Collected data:
+ + + +

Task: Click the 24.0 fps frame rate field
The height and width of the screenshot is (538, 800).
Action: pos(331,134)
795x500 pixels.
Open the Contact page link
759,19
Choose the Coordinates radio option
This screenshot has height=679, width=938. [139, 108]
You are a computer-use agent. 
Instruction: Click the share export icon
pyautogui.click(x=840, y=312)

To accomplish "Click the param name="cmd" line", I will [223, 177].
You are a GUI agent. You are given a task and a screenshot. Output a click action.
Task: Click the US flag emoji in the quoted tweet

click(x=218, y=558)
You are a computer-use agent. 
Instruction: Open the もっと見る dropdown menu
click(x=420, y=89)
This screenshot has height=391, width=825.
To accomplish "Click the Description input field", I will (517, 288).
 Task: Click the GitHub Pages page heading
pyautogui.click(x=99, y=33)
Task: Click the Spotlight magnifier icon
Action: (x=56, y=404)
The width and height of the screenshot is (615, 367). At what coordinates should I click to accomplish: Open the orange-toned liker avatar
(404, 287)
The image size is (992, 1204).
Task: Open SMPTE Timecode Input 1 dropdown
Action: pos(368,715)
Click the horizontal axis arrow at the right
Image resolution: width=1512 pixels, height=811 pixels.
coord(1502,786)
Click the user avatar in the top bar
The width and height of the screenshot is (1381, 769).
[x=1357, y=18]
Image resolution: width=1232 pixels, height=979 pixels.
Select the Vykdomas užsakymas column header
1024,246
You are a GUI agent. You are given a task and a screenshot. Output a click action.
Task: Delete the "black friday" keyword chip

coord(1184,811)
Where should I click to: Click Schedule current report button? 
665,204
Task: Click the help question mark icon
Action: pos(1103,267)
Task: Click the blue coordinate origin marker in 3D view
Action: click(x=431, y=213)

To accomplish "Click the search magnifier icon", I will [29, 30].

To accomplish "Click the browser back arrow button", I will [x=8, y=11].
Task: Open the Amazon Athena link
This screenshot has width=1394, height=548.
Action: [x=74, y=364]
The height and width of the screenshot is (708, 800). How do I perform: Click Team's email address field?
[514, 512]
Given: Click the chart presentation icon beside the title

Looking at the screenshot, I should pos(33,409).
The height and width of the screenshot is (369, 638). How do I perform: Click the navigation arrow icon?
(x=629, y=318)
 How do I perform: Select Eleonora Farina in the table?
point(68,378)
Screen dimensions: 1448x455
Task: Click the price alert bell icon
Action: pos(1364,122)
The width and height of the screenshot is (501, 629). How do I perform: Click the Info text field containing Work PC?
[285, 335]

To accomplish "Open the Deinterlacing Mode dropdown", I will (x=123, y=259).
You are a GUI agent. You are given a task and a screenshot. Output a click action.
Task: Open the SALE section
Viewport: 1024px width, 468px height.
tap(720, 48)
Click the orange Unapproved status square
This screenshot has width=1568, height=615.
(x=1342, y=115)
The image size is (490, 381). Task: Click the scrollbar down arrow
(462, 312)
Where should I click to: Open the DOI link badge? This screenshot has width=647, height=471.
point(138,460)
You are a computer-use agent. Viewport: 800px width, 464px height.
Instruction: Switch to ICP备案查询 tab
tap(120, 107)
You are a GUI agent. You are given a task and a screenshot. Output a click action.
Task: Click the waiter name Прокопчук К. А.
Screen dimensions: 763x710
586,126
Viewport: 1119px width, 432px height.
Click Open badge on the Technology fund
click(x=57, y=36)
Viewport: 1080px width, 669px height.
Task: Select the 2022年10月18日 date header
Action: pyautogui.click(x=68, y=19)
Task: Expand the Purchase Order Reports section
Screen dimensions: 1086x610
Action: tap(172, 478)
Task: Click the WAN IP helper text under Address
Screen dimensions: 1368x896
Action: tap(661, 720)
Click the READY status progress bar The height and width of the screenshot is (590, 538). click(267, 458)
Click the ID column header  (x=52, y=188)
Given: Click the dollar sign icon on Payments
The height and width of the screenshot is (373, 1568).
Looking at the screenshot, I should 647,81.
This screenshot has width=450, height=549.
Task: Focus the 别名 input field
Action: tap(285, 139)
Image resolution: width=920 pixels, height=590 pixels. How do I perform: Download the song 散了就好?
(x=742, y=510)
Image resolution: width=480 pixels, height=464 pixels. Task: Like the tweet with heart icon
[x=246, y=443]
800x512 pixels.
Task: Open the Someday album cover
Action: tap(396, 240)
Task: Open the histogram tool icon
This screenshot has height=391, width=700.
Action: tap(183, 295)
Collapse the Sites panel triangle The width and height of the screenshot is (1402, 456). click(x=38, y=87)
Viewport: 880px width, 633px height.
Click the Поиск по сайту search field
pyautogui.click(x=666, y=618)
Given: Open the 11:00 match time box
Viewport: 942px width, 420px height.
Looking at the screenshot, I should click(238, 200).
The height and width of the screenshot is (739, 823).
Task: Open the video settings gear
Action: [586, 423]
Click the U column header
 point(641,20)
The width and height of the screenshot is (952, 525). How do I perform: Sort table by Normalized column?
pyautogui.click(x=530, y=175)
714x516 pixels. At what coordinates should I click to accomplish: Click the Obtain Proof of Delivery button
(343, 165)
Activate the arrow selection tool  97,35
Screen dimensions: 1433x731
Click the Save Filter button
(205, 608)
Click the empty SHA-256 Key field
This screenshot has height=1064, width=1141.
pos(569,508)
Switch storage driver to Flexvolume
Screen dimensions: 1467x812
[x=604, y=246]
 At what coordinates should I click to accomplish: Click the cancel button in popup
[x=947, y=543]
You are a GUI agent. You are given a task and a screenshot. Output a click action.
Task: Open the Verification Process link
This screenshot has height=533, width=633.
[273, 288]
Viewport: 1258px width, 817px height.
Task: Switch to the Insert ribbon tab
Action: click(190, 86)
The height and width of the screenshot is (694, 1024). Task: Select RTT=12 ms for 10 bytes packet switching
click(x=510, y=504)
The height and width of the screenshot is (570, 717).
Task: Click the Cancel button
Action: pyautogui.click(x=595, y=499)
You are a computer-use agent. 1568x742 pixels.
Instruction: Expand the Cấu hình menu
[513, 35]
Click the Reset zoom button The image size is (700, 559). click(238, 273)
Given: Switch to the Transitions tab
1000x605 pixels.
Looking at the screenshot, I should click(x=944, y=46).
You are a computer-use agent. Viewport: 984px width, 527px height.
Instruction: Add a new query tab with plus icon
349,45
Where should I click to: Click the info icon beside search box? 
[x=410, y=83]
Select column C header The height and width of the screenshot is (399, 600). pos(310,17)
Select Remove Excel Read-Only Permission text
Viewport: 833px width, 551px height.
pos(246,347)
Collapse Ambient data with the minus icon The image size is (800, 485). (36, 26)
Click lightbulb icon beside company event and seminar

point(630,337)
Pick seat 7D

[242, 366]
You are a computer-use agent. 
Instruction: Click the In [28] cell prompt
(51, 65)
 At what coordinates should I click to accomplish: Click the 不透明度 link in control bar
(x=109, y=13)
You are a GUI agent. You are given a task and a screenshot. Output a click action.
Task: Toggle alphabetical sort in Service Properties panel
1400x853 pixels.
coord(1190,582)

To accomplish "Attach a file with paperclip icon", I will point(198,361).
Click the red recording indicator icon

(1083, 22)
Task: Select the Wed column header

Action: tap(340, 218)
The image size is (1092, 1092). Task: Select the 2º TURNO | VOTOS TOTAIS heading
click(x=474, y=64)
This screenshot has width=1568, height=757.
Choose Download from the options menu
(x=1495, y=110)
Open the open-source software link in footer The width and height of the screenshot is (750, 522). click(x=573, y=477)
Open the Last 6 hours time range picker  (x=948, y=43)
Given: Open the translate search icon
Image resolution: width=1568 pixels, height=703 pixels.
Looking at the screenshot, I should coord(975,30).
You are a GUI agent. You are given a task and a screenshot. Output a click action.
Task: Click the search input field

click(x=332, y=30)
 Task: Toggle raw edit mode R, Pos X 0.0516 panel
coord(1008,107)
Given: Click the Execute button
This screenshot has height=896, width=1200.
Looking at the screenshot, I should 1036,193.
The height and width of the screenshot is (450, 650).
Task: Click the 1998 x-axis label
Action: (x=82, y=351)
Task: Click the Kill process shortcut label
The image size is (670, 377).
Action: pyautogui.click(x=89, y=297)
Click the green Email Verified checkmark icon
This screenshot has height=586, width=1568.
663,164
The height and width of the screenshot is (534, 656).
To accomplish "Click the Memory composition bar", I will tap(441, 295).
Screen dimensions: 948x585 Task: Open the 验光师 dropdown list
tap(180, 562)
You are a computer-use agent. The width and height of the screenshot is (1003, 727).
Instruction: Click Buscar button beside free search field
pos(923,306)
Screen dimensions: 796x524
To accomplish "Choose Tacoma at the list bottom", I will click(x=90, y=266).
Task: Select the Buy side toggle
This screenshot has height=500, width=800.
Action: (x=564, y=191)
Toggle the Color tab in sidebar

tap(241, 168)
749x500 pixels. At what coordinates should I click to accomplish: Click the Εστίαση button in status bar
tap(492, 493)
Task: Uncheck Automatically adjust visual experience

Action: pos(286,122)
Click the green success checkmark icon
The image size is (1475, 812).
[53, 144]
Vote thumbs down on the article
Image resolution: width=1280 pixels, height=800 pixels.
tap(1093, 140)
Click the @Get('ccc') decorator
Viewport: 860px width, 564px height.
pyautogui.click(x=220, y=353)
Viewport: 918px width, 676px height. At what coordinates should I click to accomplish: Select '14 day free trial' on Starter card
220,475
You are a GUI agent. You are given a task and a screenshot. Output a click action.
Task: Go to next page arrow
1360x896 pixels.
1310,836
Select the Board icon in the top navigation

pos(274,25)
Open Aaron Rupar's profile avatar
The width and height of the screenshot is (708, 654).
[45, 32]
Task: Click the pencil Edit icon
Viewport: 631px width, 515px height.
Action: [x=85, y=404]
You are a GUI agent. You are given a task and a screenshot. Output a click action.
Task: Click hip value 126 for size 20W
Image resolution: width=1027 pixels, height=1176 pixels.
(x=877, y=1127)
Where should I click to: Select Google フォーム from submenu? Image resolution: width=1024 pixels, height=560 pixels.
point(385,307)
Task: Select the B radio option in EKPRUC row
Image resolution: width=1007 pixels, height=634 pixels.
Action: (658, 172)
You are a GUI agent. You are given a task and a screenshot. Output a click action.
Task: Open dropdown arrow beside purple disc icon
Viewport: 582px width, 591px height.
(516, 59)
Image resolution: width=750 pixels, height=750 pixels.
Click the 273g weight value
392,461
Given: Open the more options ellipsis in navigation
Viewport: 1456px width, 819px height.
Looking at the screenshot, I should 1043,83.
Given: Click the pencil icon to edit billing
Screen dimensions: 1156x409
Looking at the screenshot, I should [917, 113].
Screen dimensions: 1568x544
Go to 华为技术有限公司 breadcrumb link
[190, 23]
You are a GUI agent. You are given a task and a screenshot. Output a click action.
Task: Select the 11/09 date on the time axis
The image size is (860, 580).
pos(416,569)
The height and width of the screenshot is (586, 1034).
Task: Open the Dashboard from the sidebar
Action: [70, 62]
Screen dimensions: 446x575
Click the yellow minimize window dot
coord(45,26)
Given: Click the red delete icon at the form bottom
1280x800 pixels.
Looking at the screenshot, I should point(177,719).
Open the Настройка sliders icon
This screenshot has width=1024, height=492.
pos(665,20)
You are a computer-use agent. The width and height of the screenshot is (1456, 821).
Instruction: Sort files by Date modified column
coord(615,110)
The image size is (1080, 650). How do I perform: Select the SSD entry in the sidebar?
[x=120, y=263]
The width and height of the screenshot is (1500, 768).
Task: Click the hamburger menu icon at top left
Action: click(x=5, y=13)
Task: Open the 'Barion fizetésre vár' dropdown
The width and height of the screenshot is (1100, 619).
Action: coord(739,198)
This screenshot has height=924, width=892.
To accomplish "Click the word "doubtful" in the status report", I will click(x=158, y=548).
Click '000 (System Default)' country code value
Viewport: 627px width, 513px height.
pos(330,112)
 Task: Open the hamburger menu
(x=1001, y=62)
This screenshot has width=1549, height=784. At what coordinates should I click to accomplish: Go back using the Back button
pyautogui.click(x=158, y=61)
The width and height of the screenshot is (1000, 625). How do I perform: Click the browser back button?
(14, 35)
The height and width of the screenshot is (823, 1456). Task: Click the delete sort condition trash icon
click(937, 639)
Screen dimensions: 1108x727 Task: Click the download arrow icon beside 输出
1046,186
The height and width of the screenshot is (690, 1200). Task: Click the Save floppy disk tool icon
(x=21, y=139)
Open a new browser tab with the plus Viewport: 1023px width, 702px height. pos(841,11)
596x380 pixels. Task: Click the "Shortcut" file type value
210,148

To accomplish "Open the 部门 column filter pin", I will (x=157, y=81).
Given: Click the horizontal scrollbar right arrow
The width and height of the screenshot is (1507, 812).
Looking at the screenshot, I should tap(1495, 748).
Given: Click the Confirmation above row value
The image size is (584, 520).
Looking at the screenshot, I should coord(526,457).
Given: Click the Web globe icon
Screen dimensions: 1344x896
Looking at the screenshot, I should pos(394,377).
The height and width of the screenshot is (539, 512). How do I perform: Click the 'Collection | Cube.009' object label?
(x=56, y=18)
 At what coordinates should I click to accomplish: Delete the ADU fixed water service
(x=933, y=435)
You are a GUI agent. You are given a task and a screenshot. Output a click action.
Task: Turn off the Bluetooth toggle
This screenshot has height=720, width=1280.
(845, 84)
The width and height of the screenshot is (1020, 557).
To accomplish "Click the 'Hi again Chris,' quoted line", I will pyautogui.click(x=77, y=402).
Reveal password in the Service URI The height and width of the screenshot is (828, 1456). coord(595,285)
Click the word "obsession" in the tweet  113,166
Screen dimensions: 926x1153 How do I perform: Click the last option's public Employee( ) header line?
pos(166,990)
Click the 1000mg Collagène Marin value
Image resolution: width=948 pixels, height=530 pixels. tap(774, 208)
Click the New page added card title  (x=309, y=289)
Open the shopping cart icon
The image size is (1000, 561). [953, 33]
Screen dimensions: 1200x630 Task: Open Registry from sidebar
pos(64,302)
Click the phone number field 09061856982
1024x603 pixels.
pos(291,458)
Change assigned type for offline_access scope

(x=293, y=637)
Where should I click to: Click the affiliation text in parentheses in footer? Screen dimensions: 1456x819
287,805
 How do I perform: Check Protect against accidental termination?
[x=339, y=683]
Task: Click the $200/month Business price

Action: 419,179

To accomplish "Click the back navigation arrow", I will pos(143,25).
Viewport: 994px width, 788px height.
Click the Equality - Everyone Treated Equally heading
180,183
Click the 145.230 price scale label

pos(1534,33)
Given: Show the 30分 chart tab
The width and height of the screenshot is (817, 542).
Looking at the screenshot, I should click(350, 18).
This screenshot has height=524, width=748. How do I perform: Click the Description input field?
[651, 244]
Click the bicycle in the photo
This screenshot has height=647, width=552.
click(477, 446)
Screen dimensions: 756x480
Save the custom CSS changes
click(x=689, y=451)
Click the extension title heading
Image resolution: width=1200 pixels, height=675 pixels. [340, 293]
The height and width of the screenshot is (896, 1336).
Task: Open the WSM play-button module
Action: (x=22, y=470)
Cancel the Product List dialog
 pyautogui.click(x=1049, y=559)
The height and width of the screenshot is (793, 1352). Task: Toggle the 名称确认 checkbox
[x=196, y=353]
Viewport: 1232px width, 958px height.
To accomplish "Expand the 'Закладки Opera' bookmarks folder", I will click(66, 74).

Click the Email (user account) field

+ + + +

Pick out all lines from the data above in which the word "Collapse" appears.

• TASK SOLUTION:
Collapse the Sites panel triangle The width and height of the screenshot is (1402, 456). click(x=38, y=87)
Collapse Ambient data with the minus icon The image size is (800, 485). (36, 26)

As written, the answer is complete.